= Near Northside, Houston =

Neighborhood of Houston, Texas

Near Northside is a historic neighborhood located in Northside, Houston, Texas. Near Northside is primarily occupied by people of Hispanic descent.

In a 70-year period until 2015 the community had been majority Hispanic after initially being made up of German American and Italian American immigrants who settled in the period 1900-1940. It is in proximity to Downtown Houston.

==History==
Development of the Near Northside neighborhood began in the 1880s-1890s with the expansion of the nearby Hardy Rail Yards. Immigrants from Europe, primarily Italians, Germans, Poles, and Czechs, moved into the area and it became a working-class neighborhood.

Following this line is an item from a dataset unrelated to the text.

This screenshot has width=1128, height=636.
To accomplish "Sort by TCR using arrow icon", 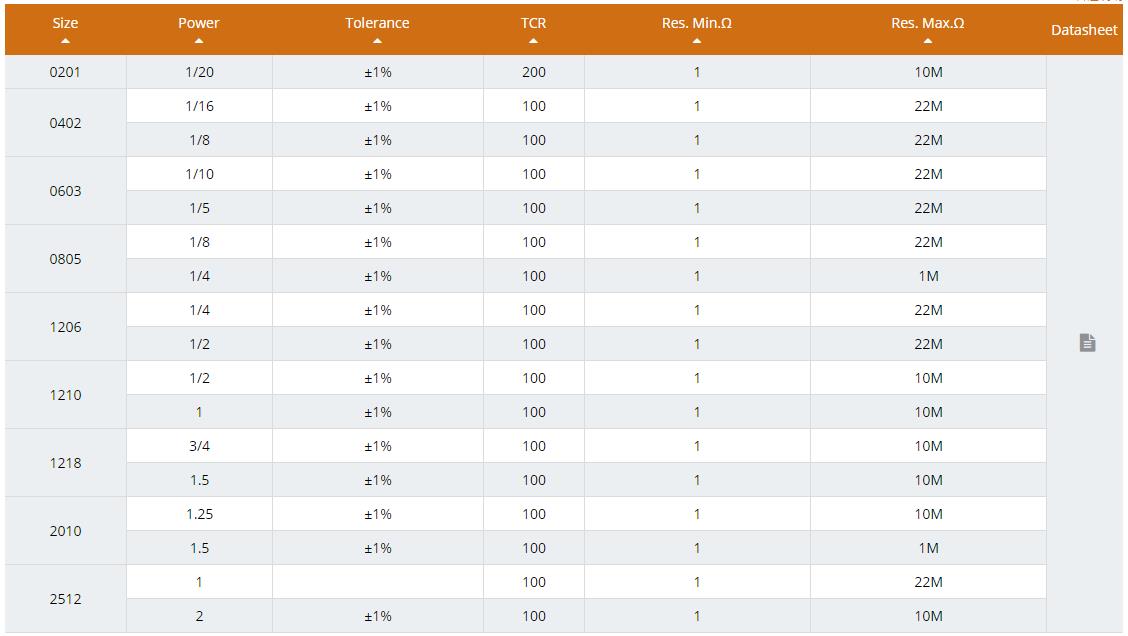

With the decrease of railroad traffic and increase in suburban development in Houston, the neighborhood began to decline following World War II. Thereafter, Hispanic immigrants, mostly of Mexican heritage, began moving into the area. The neighborhood underwent alteration from the construction of the Elysian Viaduct - a major roadway into downtown, which required the use of eminent domain to construct.

Near North Side's Moody Park was the location of the Moody Park Riots. On May 7, 1978, the Mexican American community in the area took to protest following the police killing of Jose Campos Torres (a war veteran who was killed by police while taken into dubious custody). The protests turned to riot and led to more than forty arrests, a dozen hospitalizations, and hundreds of thousands of dollars of property damage to businesses and police vehicles. The aftermath resulted in a continuation of already strained police relations and a mistrust of police by the Hispanic community of Houston. It also led to significant police reforms.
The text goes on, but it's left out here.